The gibberish message.
Willie Mink is a Dylar addict, reduced to living in a room watching tv without the sound. One of the side effects is confusing words with the actual things they refer to. There is no life without fear of death, this is what defines life.
By approaching death, Jack finally starts to live with intensity.
Shoots Mink in a white bathroom: white noise, death, the absence of information and sound.
Jack takes Mink to the clinic to save him (since his plan backfired, literally), where the nuns speak German and there’s a picture of heaven, with Jack Kennedy holding hands with Pope John XXIII.
Jack speaks German with the nuns, speaking German in a place of life; looking at the picture of Kennedy and the Pope: “why shouldn’t it be true? Why shouldn’t they meet somewhere, advanced in time, against a layer of fluffy cumulus, to clasp hands? Why shouldn’t we all meet, as in some epic of protean gods and ordinary people, aloft, well-formed, shining?”
The nun doesn’t believe in any of this. “Do you think we are stupid?” But others need them to believe, need to believe that someone believes in these things. “To abandon such beliefs completely would mean the human race would die.” Jack can’t accept this: “And nothing survives? Death is the end?” He doesn’t want to know this truth.

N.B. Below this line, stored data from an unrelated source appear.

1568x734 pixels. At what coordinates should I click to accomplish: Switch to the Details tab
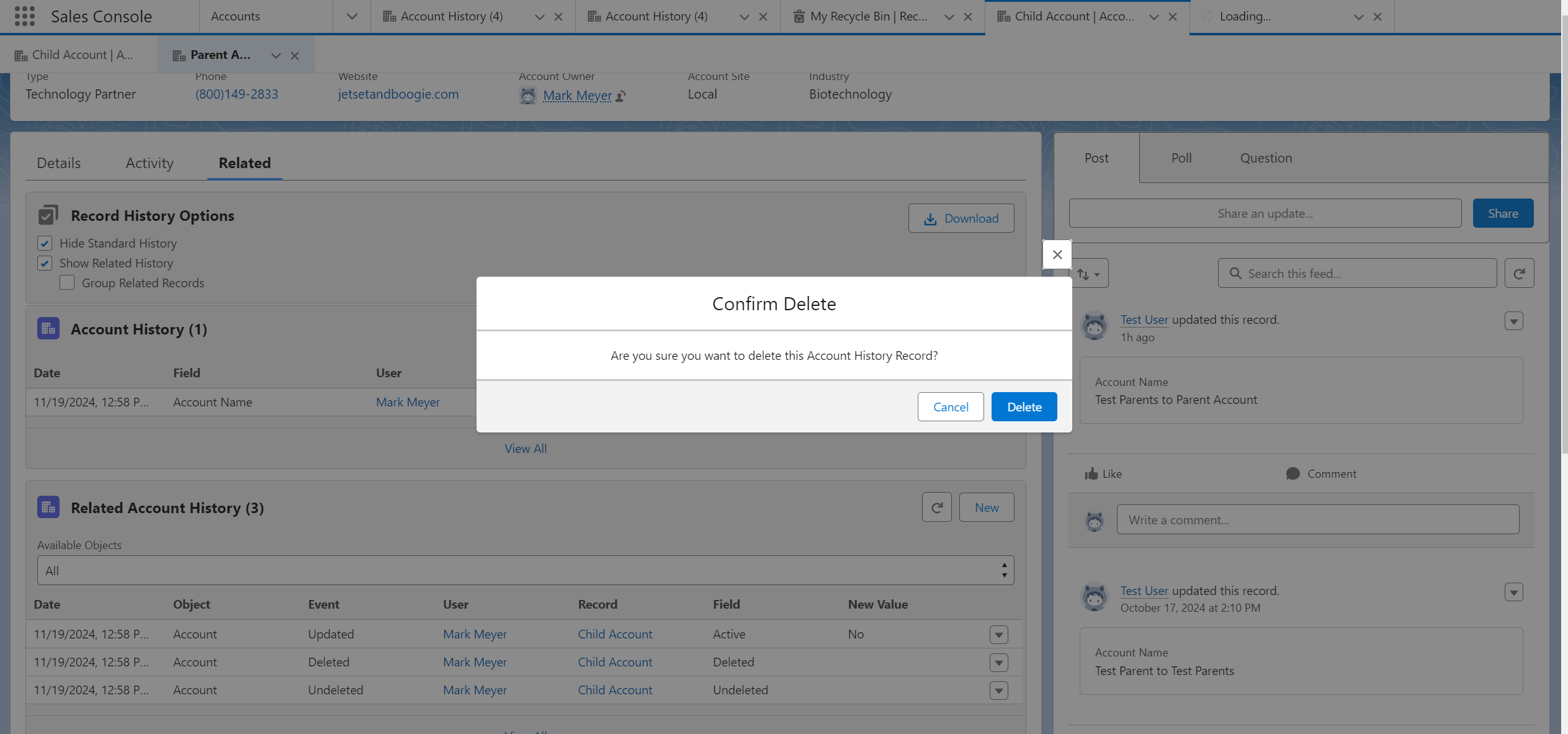click(x=59, y=163)
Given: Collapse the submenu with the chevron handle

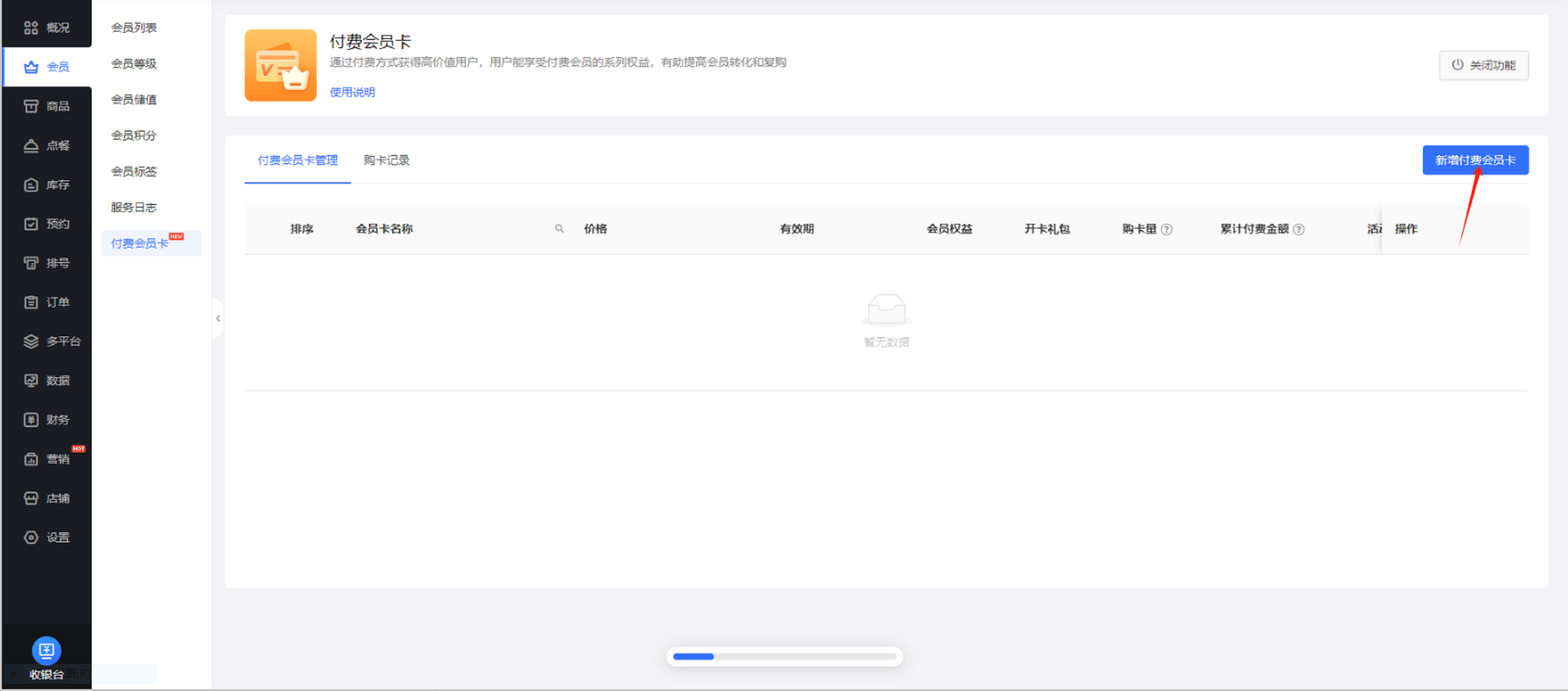Looking at the screenshot, I should click(x=218, y=318).
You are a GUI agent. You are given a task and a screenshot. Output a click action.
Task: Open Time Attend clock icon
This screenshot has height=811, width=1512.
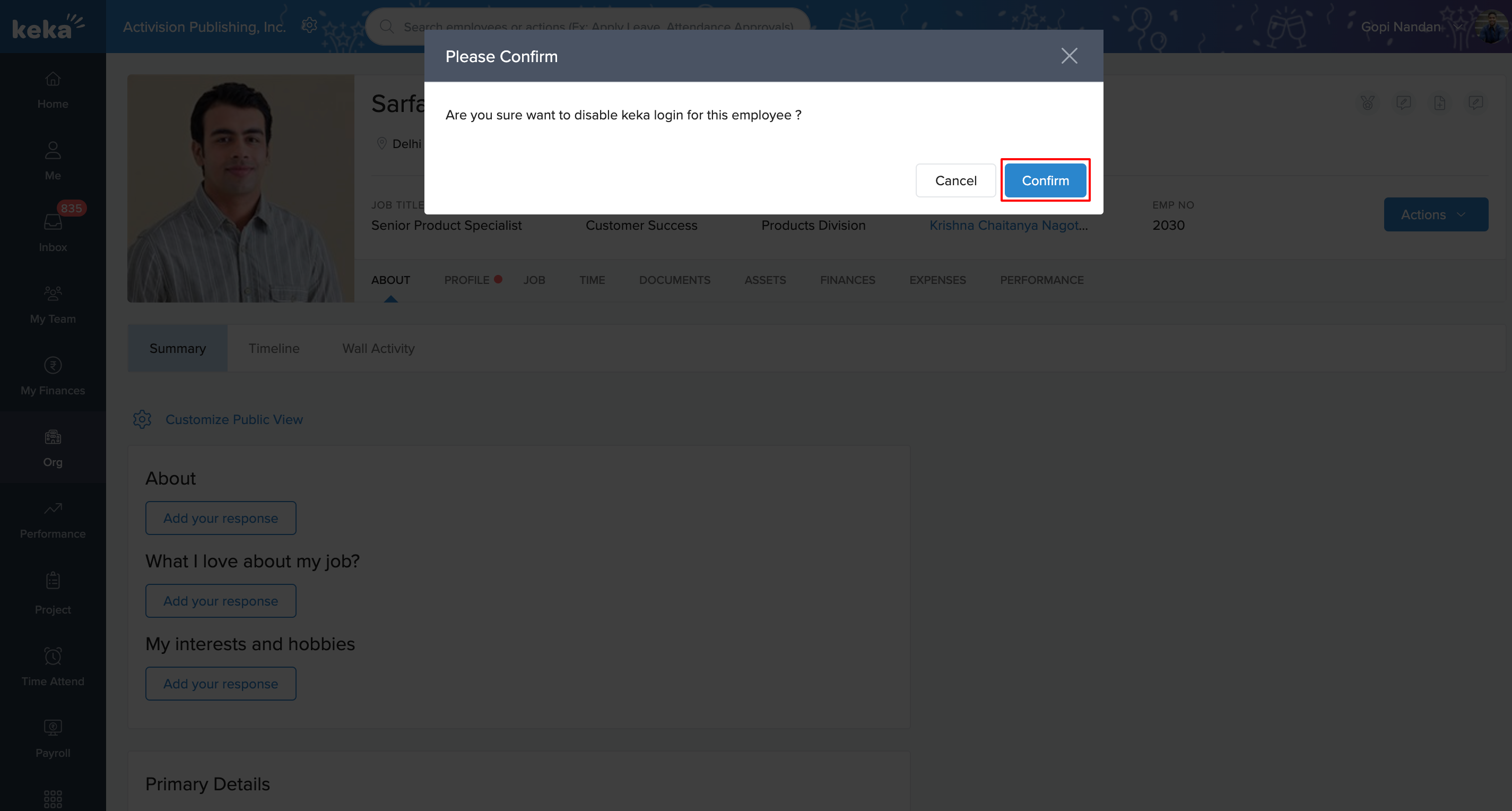[53, 655]
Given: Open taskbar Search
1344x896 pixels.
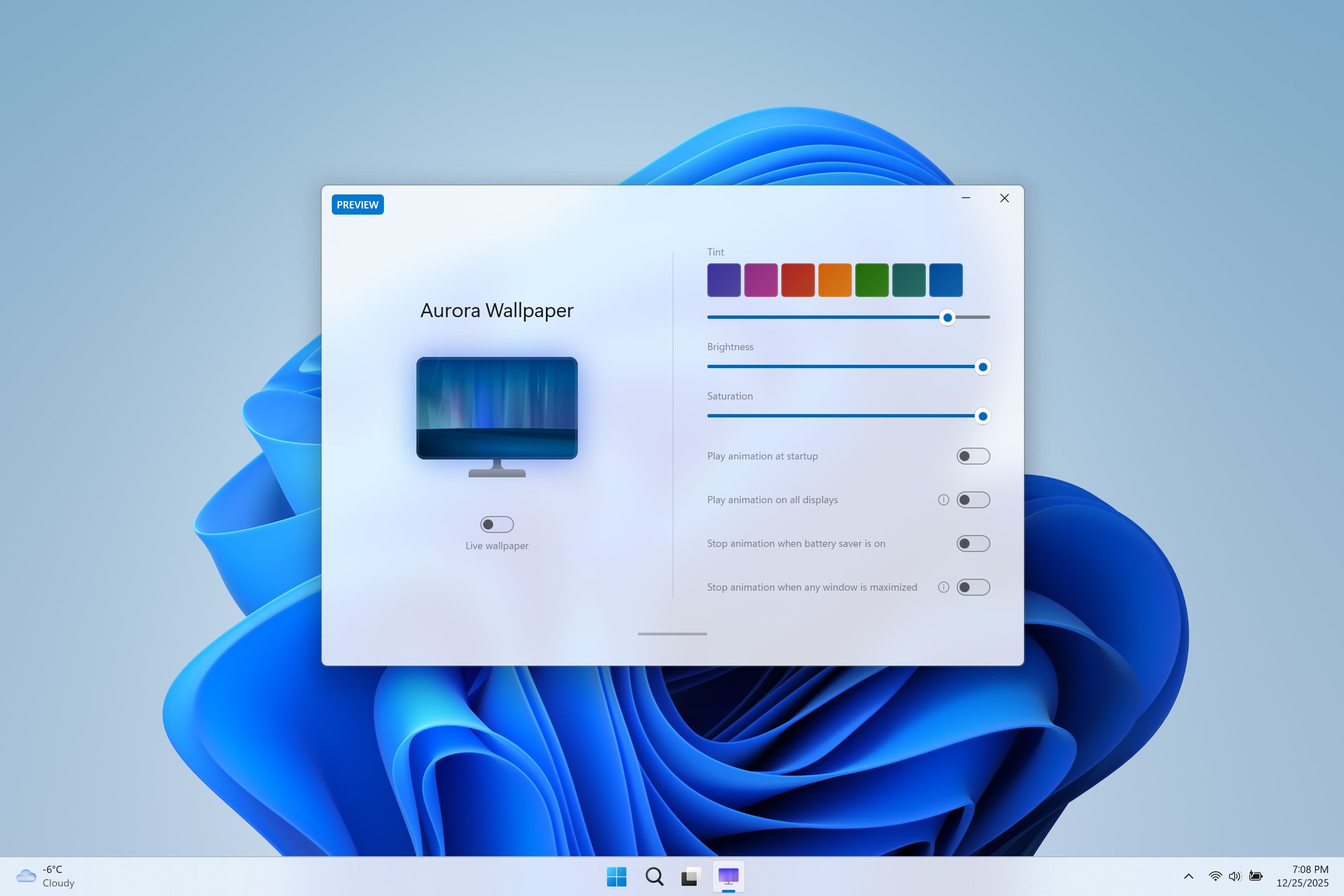Looking at the screenshot, I should [x=654, y=876].
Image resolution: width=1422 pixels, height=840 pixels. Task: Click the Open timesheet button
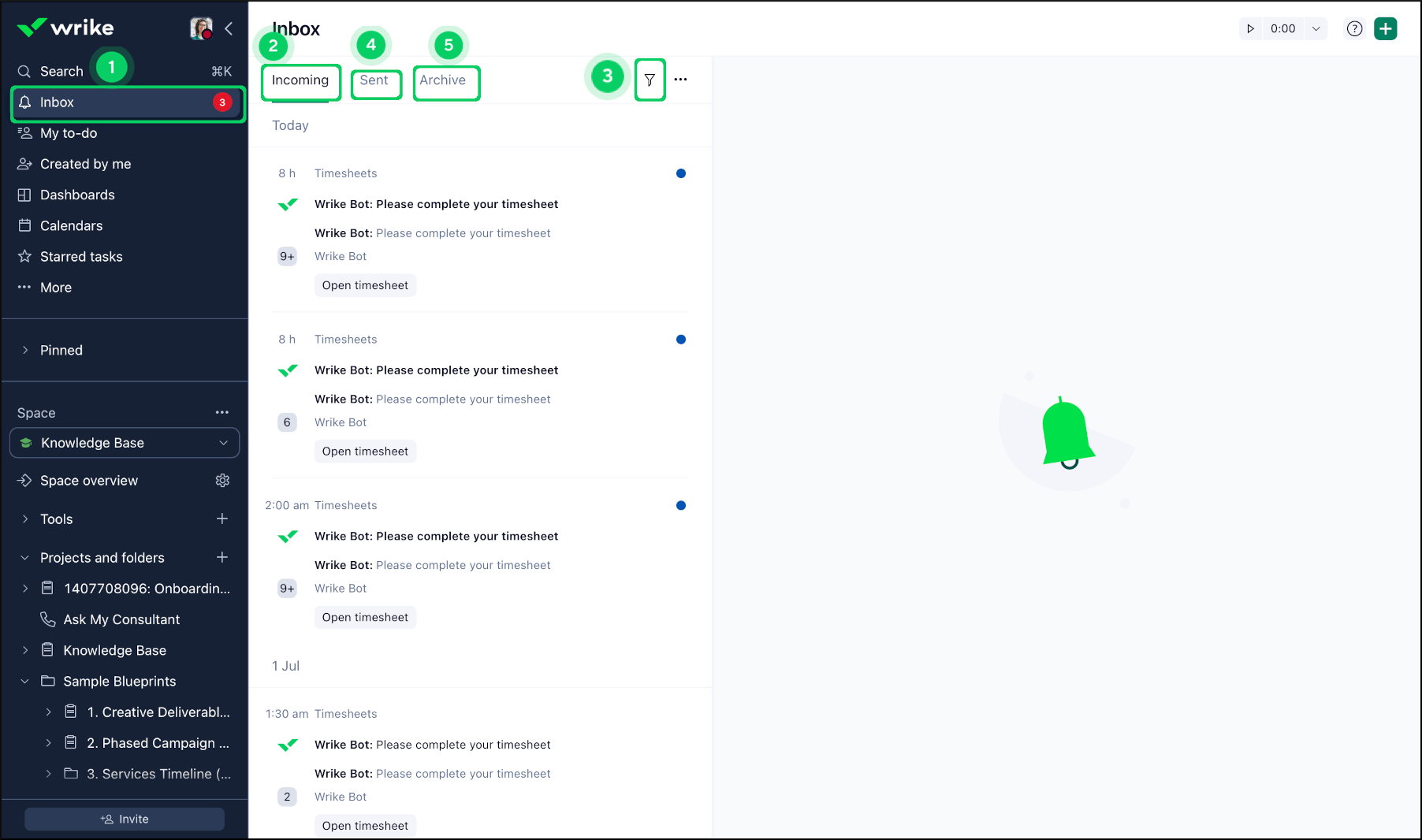pos(365,284)
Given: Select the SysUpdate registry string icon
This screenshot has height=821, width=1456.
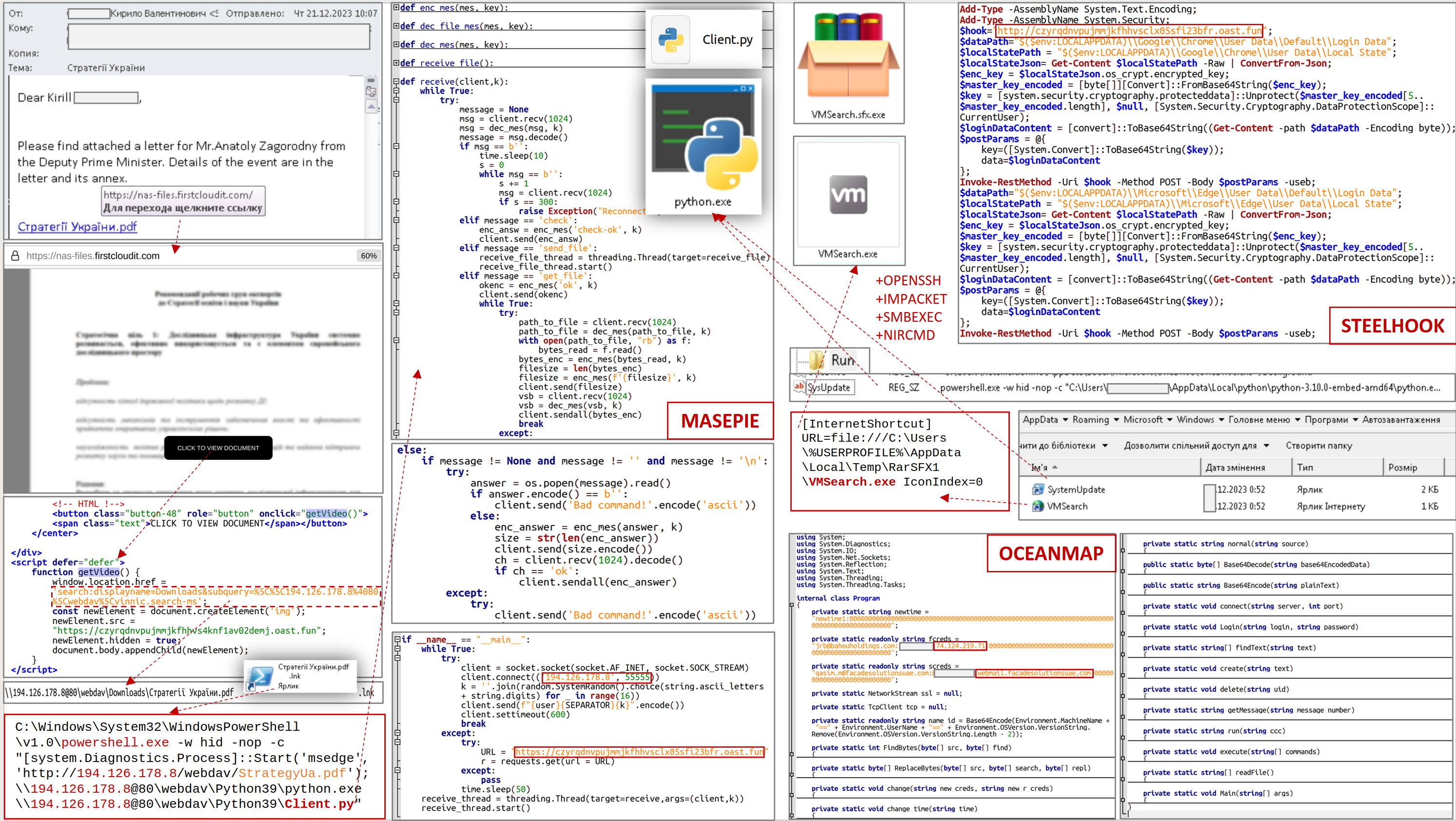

The final image: waiting in line at the supermarket, reading the supernatural tales in the tabloids. This is life, waiting for death, trying to believe superstitious things, “trying to figure out the pattern, discern the underlying logic…trying to work our way through confusion.” Ultimately, only the binary scanners can do that, reading the secret binary codes of information.